Negociações entre Sindpd-SP e Seprosp terminam sem acordo
A segunda rodada de negociações entre o Sindpd-SP, que representa os trabalhadores em tecnologia da informação, e o Seprosp, que representa as empresas do setor, ocorreu na quinta-feira, 22 de janeiro, mas não resultou em um acordo.
Propostas de reajuste salarial
O Seprosp manteve sua proposta de reajuste salarial de 3,9%, correspondente ao INPC de 2025, além de um aumento de 6% nos pisos salariais. Em contrapartida, o Sindpd apresentou uma proposta de 8% de reajuste nos pisos e um aumento salarial de 6%. O sindicato dos trabalhadores também sugeriu um piso salarial de R$ 5.180,00 para profissionais com nível superior.

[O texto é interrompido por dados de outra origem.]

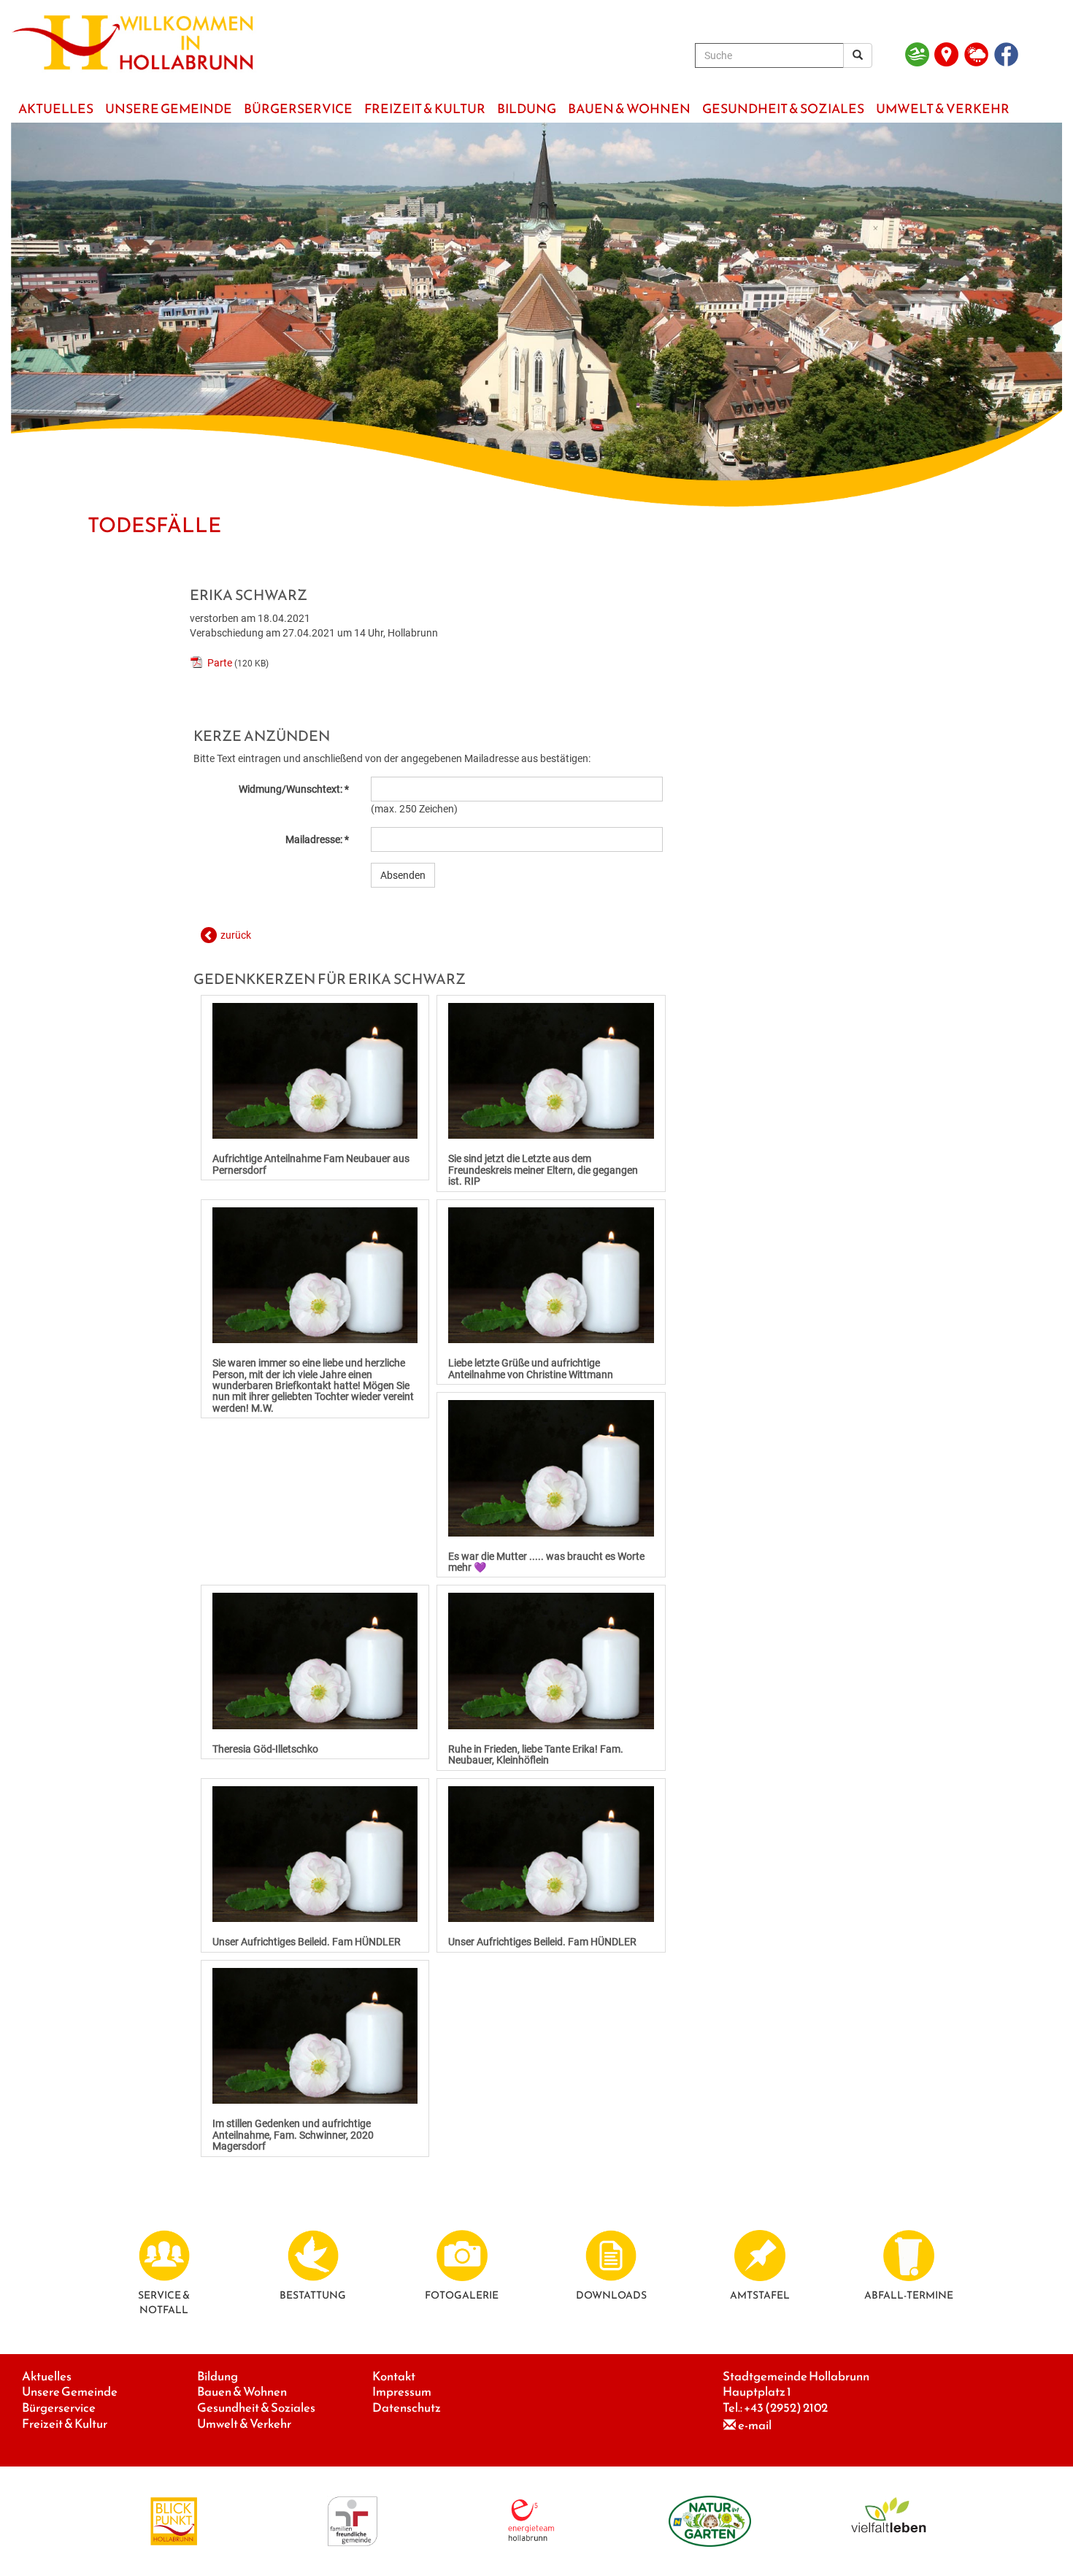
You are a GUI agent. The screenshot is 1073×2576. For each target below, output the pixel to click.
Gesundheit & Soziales (256, 2408)
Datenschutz (406, 2408)
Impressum (401, 2392)
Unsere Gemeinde (70, 2392)
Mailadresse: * (317, 839)
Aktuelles (47, 2376)
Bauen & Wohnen (242, 2392)
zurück (235, 935)
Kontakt (393, 2376)
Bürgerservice (59, 2408)
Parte (219, 663)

Cláusulas da Convenção Coletiva
Durante as negociações, ficou acordada a manutenção de todas as cláusulas da Convenção Coletiva de Trabalho vigente, com a exclusão de três cláusulas que já estavam superadas. Em relação ao Auxílio-Refeição, o Seprosp propôs um valor mínimo líquido de R$ 32 para 2026, aceitando também incluir na cláusula do benefício o pagamento correspondente a 22 dias por mês, durante 12 meses, garantindo o pagamento do VR nas férias. O Sindpd defendeu que essa questão fosse explicitada na cláusula a partir de 2026.
Inclusão de novas cláusulas
O Sindpd informou que o Seprosp rejeitou a inclusão de cláusulas sobre diversidade, inclusão de mulheres, respeito ao meio ambiente, saúde mental e capacitação profissional. O sindicato dos trabalhadores argumentou que essas cláusulas não gerariam custos adicionais para as empresas e sugeriu que fossem especificadas na nova CCT como não sujeitas a multas por descumprimento. Uma nova rodada de negociações será agendada para a próxima semana.
Próximos passos nas negociações
As partes envolvidas continuarão a discutir as propostas em uma nova rodada de negociações, que está prevista para ocorrer na próxima semana. O objetivo é encontrar um consenso que atenda tanto as demandas dos trabalhadores quanto as necessidades das empresas do setor.